Unsere Mitschuld an den Folgen von Hartz4

MDR-Fakt ist... am 12.06.06



eMail an mdr faktist@mdr.de, am 12.06.06, Thema: Hartz4 und Niedriglöhne

Sehr geehrte Damen und Herren,

das üble Thema Hartz4 ist in Ihrer Diskussion durch eine Betroffene selbst einmal von einer Seite beleuchtet worden, die ansonsten beflissentlich ausgeblendet wird, sowohl von den Volkstretern selbst, den Unternehmern als auch von den Mitarbeitern in den Medien - Reporter, Moderatoren - und doktorbehüteten und professorenbekittelten, jedoch immer wieder sich letztendlich als schäbige Versager erwiesenen Klugscheißern: die zutiefst menschliche Seite. Die Frau hat sehr deutlich auf die Menschenverachtung hingewiesen und einen durchaus nachvollziehbaren Bogen geschlagen zu unserer schändlichen Vergangenheit, in der Menschen auf verabscheuungswürdigste Weise zunächst verleugnet, dann ausgegrenzt und schließlich als Volksschädliche diffamiert und dann umgebracht worden sind.

Uns holt die Vergangenheit ein.

Der Landesvorsitzende der FDP, selbst Unternehmer, hatte zum Thema Lohnniveau natürlich eine ganz spezies-typische Auffassung. Erstaunlich war, dass er sich zunächst selbst der Sittenwidrigkeit bezichtigt hatte, in dem er erklärte, er habe anfangs seinen Mitarbeitern ganz miserable Löhne gezahlt, weil das junge Unternehmen anfangs nicht mehr hergab. Miserable, sittenwidrige Löhne sind solche, die so niedrig sind, dass der Arbeitnehmer nicht einmal seine eigenen Lebenshaltungskosten damit bestreiten kann, geschweige denn die einer Familie. Löhne, die auf derart niedrigem Niveau angesiedelt sind, sind ein Ausdruck für kriminelle Menschenverachtung, nichts anderes.

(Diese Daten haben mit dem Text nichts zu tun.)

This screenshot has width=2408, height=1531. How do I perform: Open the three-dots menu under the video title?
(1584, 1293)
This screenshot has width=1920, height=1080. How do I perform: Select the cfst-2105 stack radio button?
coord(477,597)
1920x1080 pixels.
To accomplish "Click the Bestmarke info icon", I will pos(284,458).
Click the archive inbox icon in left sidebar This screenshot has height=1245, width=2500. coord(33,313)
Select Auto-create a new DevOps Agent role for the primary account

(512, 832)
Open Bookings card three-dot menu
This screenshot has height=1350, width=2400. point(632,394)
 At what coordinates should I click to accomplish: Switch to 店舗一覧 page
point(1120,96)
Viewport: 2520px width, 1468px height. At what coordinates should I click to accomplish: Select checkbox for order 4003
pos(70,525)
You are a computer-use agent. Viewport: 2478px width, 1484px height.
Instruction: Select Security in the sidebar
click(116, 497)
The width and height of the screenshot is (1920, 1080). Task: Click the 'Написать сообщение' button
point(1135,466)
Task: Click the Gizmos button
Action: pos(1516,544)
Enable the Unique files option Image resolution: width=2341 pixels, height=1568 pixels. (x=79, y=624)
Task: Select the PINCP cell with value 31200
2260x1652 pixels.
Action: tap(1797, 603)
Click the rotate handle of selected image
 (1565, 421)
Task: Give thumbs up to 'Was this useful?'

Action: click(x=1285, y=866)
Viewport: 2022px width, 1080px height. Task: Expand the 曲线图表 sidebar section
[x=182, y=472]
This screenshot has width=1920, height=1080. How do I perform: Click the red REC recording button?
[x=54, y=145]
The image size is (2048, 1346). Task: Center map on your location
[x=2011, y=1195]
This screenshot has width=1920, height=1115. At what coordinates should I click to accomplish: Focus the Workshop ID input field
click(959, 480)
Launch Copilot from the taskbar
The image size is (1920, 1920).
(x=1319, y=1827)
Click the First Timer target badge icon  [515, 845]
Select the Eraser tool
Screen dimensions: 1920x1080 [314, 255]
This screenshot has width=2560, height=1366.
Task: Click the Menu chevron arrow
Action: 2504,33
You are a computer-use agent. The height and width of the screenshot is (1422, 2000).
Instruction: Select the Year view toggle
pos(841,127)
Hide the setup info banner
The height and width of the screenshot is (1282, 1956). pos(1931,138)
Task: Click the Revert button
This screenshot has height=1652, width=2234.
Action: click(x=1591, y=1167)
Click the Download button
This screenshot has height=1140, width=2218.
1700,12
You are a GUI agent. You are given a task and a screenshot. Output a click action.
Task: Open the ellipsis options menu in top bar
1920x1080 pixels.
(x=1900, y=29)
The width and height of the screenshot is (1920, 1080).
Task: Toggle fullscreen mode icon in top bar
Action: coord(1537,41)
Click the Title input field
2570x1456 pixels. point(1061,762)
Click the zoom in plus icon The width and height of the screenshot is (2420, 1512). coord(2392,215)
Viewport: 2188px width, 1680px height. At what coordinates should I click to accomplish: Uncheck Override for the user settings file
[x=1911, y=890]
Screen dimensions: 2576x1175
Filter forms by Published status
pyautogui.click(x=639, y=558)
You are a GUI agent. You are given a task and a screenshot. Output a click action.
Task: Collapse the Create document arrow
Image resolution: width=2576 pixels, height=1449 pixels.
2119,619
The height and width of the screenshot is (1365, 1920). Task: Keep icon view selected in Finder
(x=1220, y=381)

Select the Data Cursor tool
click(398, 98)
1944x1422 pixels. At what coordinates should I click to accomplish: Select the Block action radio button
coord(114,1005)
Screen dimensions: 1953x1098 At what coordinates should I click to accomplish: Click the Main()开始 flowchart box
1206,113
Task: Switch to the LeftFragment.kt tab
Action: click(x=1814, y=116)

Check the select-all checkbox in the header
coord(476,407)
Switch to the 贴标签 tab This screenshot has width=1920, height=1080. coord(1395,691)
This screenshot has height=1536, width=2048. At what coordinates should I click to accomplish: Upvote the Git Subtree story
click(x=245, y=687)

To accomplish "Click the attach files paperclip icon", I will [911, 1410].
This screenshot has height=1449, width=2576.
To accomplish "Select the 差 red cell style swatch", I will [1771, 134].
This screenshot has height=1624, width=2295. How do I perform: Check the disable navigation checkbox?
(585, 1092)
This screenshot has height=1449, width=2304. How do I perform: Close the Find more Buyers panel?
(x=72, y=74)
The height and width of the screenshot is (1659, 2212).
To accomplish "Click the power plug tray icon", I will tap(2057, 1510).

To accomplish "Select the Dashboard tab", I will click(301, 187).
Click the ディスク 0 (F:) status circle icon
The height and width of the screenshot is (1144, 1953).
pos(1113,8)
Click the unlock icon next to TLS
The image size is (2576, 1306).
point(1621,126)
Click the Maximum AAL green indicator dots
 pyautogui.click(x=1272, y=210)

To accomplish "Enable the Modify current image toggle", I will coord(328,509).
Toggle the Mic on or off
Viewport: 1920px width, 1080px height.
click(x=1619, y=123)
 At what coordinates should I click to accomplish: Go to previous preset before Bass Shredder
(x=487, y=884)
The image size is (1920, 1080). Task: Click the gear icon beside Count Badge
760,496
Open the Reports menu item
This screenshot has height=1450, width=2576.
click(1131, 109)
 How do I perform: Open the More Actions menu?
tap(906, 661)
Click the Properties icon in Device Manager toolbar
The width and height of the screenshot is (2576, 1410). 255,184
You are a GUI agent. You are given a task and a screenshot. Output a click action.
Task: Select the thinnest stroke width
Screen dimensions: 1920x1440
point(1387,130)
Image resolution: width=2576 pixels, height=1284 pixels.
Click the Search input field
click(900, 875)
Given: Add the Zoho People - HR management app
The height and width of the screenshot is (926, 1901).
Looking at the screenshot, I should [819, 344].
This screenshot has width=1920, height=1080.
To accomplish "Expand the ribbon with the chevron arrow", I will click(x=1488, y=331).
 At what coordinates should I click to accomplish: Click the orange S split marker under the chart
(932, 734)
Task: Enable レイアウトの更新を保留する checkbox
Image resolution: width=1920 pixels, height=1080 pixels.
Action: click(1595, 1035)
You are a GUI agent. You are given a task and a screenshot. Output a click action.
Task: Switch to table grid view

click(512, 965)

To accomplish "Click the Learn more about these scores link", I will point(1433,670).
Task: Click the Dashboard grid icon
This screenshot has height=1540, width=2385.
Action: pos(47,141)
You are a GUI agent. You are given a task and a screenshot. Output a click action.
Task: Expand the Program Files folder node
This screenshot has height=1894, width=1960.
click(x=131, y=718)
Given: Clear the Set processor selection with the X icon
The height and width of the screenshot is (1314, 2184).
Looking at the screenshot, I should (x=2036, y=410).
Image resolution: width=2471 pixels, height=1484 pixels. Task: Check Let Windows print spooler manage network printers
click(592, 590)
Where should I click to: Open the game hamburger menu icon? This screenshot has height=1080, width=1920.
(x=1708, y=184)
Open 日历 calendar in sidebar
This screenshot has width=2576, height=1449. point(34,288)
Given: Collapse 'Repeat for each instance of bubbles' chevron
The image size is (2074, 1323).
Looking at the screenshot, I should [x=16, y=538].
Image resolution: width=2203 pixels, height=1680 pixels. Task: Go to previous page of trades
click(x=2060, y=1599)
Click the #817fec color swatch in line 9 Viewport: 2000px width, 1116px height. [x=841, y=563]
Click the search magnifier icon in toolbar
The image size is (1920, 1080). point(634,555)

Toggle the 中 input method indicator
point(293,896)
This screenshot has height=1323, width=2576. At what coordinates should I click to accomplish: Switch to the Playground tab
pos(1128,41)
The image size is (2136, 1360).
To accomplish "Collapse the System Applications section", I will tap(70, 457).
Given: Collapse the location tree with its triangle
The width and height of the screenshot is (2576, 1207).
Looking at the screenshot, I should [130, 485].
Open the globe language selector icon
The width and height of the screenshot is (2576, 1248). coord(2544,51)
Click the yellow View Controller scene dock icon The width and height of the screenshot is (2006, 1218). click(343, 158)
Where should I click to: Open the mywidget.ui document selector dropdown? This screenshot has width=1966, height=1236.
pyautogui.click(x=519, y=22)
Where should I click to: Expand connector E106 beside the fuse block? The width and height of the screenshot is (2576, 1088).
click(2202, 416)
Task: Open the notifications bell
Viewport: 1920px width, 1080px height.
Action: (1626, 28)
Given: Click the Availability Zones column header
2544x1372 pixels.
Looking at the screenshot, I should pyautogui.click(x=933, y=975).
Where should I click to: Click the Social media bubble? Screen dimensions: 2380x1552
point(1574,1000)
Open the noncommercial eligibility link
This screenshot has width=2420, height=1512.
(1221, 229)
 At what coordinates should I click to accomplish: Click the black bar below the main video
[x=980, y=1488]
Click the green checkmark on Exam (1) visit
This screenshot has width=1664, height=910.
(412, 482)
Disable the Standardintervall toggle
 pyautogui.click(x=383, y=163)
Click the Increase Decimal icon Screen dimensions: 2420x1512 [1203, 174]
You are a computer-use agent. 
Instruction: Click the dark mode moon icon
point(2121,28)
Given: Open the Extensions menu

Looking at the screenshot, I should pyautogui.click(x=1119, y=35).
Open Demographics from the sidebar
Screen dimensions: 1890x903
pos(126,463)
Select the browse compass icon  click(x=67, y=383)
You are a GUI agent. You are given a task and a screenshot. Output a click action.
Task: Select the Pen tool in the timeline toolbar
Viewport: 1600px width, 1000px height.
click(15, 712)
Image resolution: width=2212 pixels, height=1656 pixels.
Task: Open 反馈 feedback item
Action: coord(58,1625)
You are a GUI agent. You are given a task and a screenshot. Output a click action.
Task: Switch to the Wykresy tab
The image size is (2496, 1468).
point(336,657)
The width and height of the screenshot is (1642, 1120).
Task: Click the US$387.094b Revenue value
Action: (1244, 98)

Unternehmen, die keine menschenwürdige Löhne bieten können, sind es nicht wert zu existieren.

Solche Unternehmungen mit so abartig schlecht bezahlten Arbeitsplätzen braucht unsere Gesellschaft nun wirklich nicht - auch nicht als Übergang zu besseren Zeiten. Denn wovon soll der Arbeitnehmer solange leben? Von den Beleidigungen und Verdächtigungen, die mit den zusätzlichen Transferleistungen aus dem Steuersäckel einhergehen etwa?

Zu allem Überfluss legte der FDP-Mann nach, komme es nicht darauf an, ob jemand etwas mehr verdient, sondern nur darauf, das jemand Arbeit hat und arbeiten kann, wegen seines Selbstwertgefühls. Wenn mir einer erklären will, was ganz primitiver Zynismus ist, dann so.

Das Selbstwertgefühl fordert auch die Gewissheit, dass ich von dem Erlös aus Arbeit menschenwürdig, ja überhaupt leben kann. Und genau das wird auch verlangt, will man die Menschenwürde nicht mit Füßen treten. Nahezu alle, die selbst noch nicht von Hartz4 betroffen sind, reden, wenn sie denn reden, von einem Monster, dass sie nicht wirklich begriffen, nicht verstanden haben und auch nicht ehrlich bewerten können. Aber alle machen sich mitschuldig an den Beleidigungen, Diffamierungen, Unterstellungen und der Herzlosigkeit gegen die Menschen, die als Transferleistungsbezieher - hier Hartz4 - von dieser unserer Gesellschaft zunehmend geächtet und verfolgt werden. Jeder einzelne, jeder für sich! Jeder, der sich daran beteiligt.

Die Debatte um Mindestlöhne ließe sich auch abkürzen, nämlich, wenn zumindest die Grenze, unter der ein menschenwürdiges Existieren nicht mehr möglich ist, das Niveau eines Mindestlohnes markiert.

Vom ideellen Wert einer Arbeit für den, der sie leistet, kann keiner Leben. Arbeit dient in erster Linie dem Lebensunterhalt. Dieser einfachen Tatsache muss endlich Rechnung getragen werden. Alles andere ist dummes Zeug. Und gerade in einer Bildungs- und Wissensgesellschaft, die wir doch vorgeben zu sein, sollte dies drin sein.

Übrigens, wie weit könnten z. B. die Löhne beim MDR abgesenkt werden, bis ein Niveau erreicht ist, wo ein Überleben nahezu ausgeschlossen ist?